Même si elles devaient évoluer dans une industrie difficile, en constante transformation, les boutiques Le Château ont toujours réussi à se tirer d’affaire, malgré des crises ponctuelles. Toutefois, en 1994, leur fondateur voulait déjà passer à autre chose.

À 63 ans, alors qu’aucun de ses cinq enfants ne souhaitait prendre la relève, Herschel Segal tente de vendre Le Château à un grand groupe international, sans succès.

Douze ans plus tard, en 2006, tout juste après avoir vendu un bloc important de ses actions, il sollicite une nouvelle fois les acquéreurs potentiels, mais ne trouve aucun repreneur pour son réseau de 185 magasins. Il cède son poste de PDG à sa femme, Jane Silverstone Segal, qui lui succédera par la suite à titre de présidente du conseil de l’entreprise jusqu’à l’annonce de sa fermeture, la semaine dernière.

Un entrepreneur dans le sang

La dernière fois que j’ai rencontré Herschel Segal, c’était lors de l’ouverture de la boutique DavidsTea de l’avenue Saint-Viateur à Montréal, en 2012. Le concept de bistrot-dégustation de thé avait été lancé quatre ans plus tôt et connaissait un succès fulgurant avec l’ouverture de pas moins de 70 points de vente.

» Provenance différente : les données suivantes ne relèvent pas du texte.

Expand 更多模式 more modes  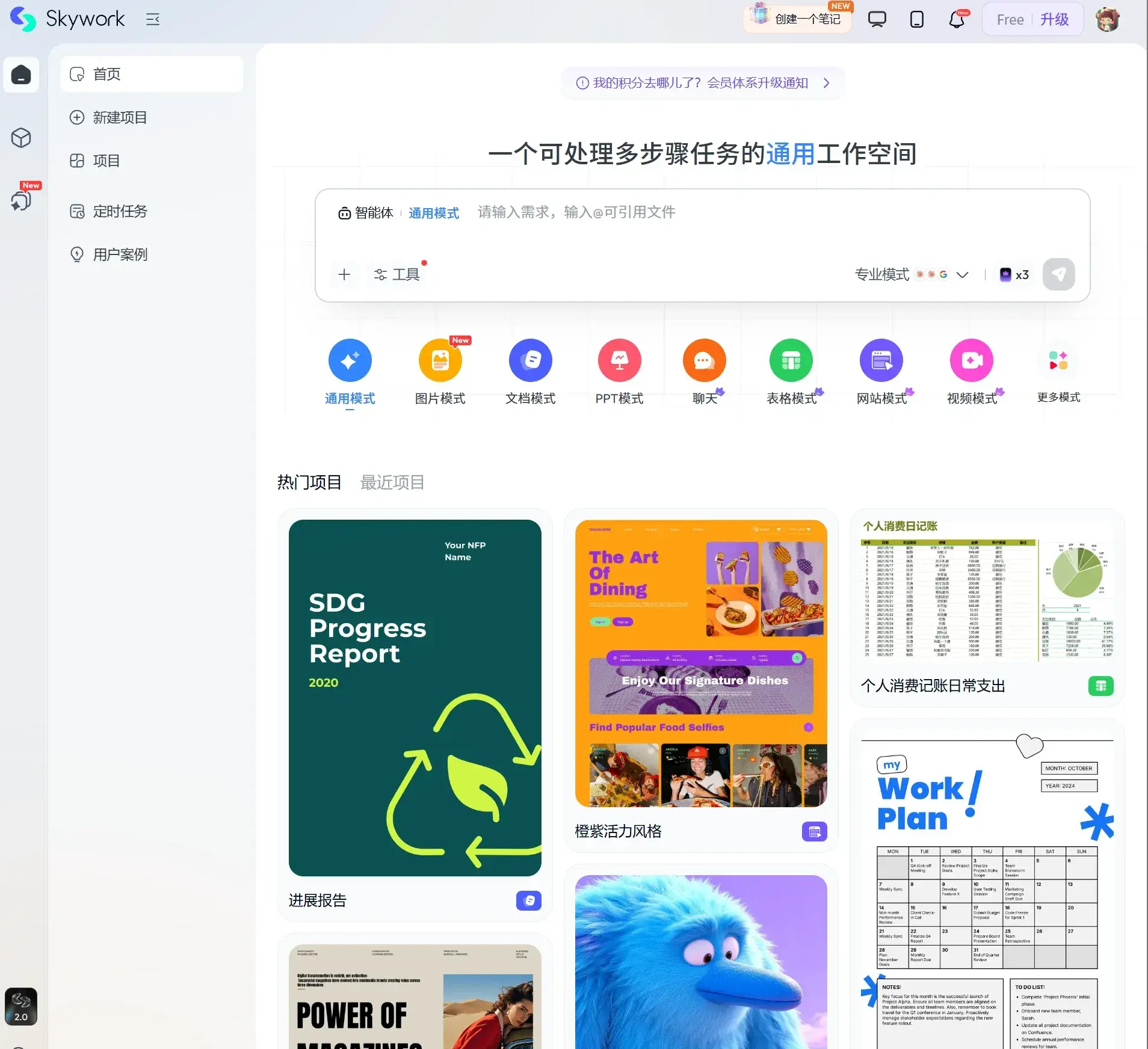click(x=1058, y=361)
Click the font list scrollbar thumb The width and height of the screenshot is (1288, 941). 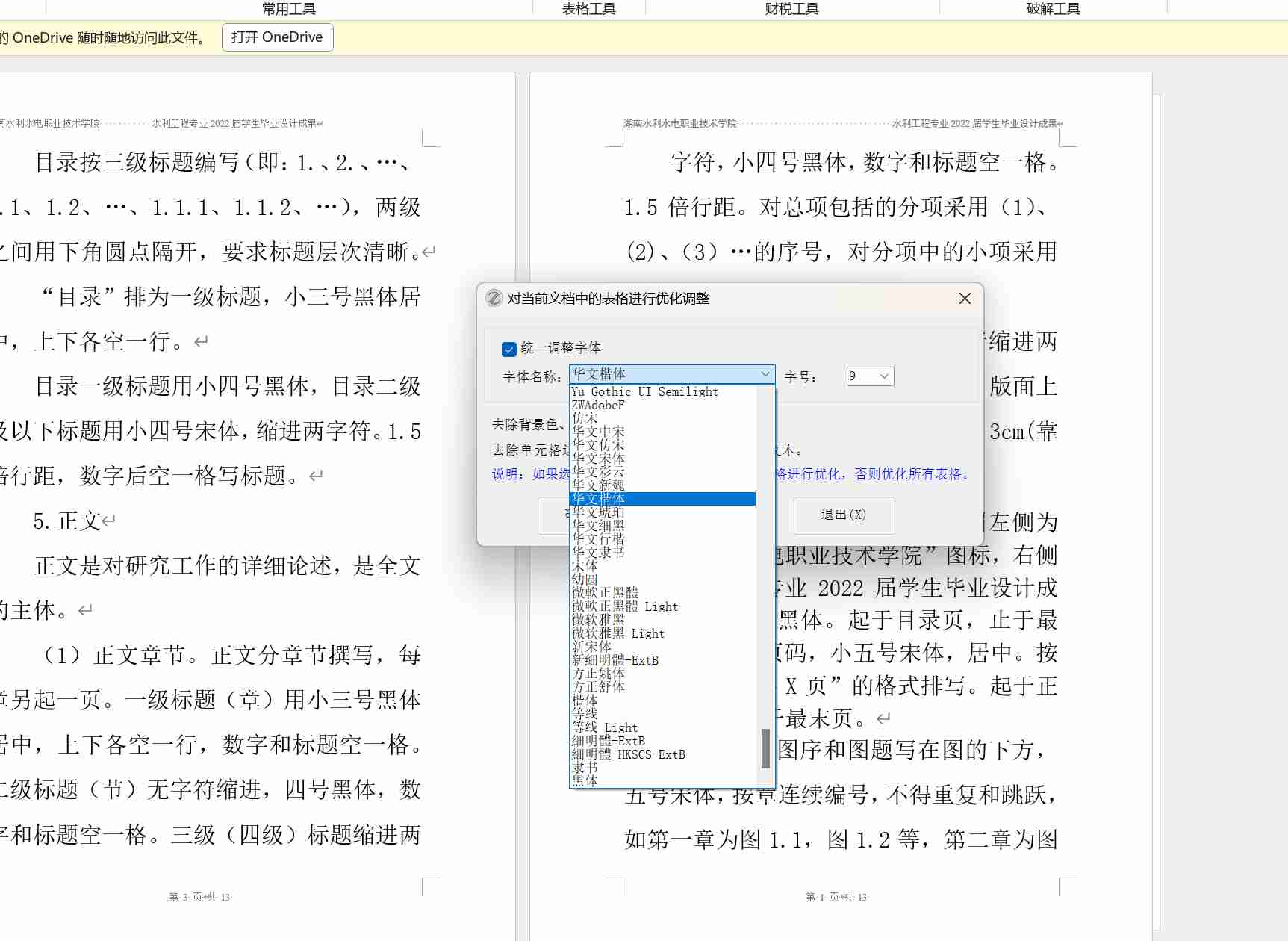coord(765,748)
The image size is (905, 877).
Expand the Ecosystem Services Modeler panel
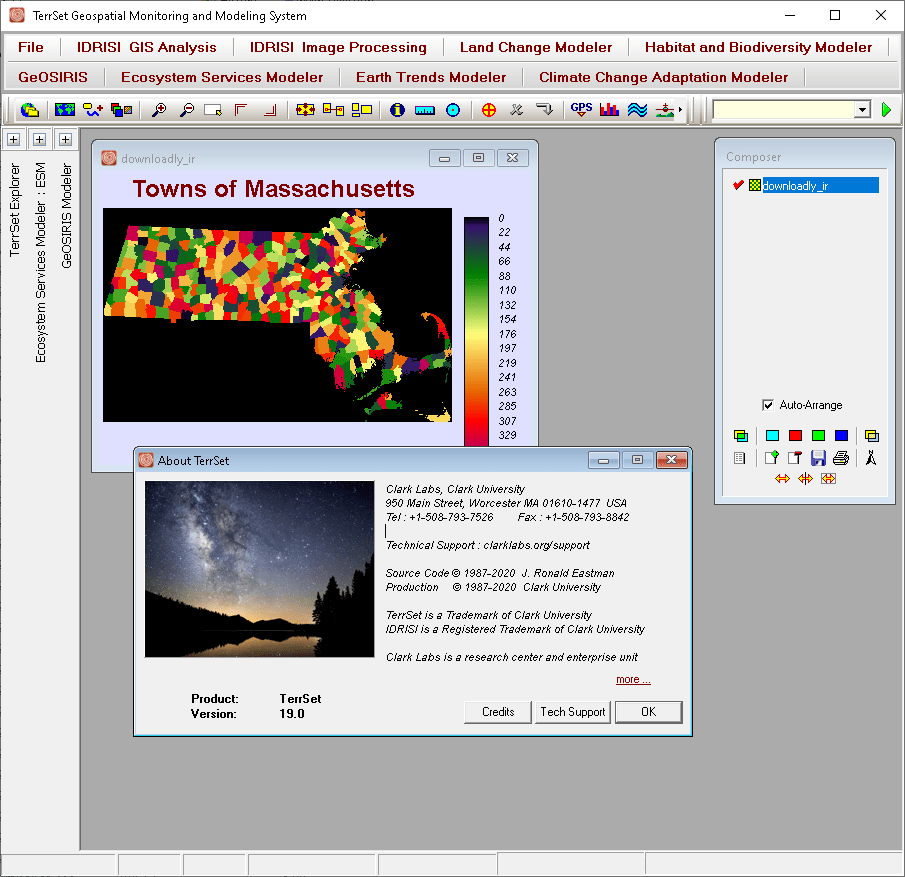pos(40,140)
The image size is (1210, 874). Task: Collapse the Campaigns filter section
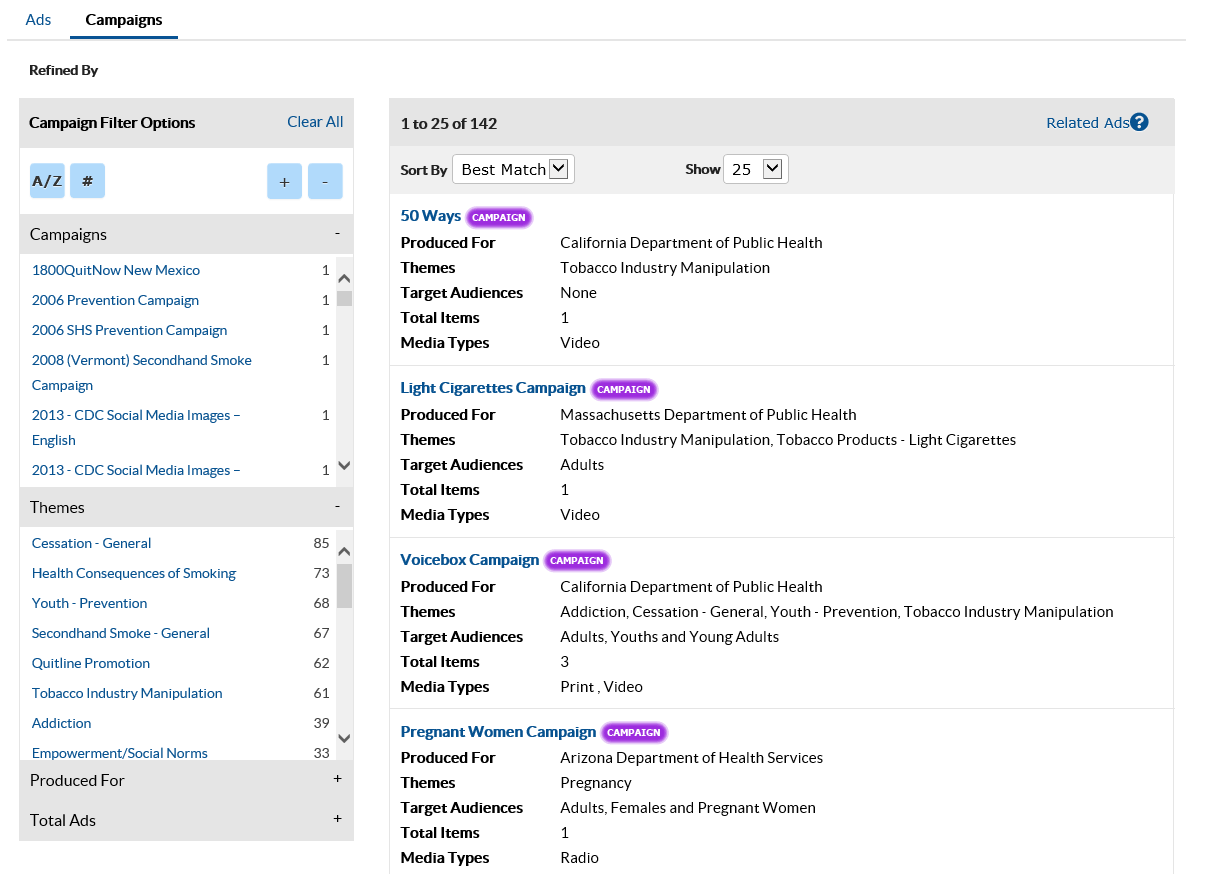point(337,233)
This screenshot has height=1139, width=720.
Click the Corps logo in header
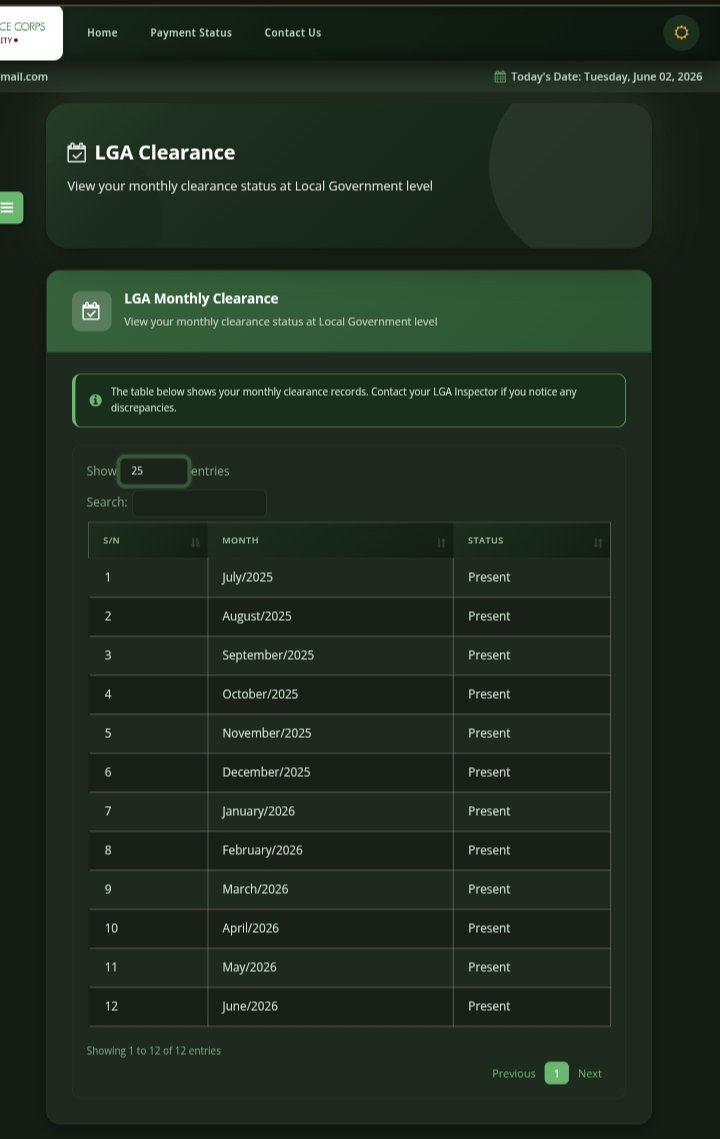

L’entrepreneur s’était associé avec le petit-fils de son frère (avec qui il avait ouvert le premier magasin Le Château en 1959) David Segal, 25 ans.

« Lorsque j’ai quitté Le Château, en 2006, je cherchais un hobby pour m’occuper. J’avais le goût d’investir dans des projets d’affaires. J’ai fondé la société New Equity Corporation et David est venu travailler avec moi », m’avait simplement expliqué l’entrepreneur.

On connaît la suite, DavidsTea a poursuivi de façon agressive son expansion en réalisant une percée aux États-Unis, là où Herschel Segal s’était pourtant brisé les dents 20 ans plus tôt.

C’est qu’à partir de 2014, les problèmes n’ont fait que s’accumuler chez DavidsTea ; problèmes de croissance, d’approvisionnement, d’exécution, de location… Deux PDG se sont succédé jusqu’à ce qu’Herschel Segal, président exécutif du conseil, reprenne les rênes de l’entreprise et soit nommé PDG intérimaire, fonction qu’il occupe toujours.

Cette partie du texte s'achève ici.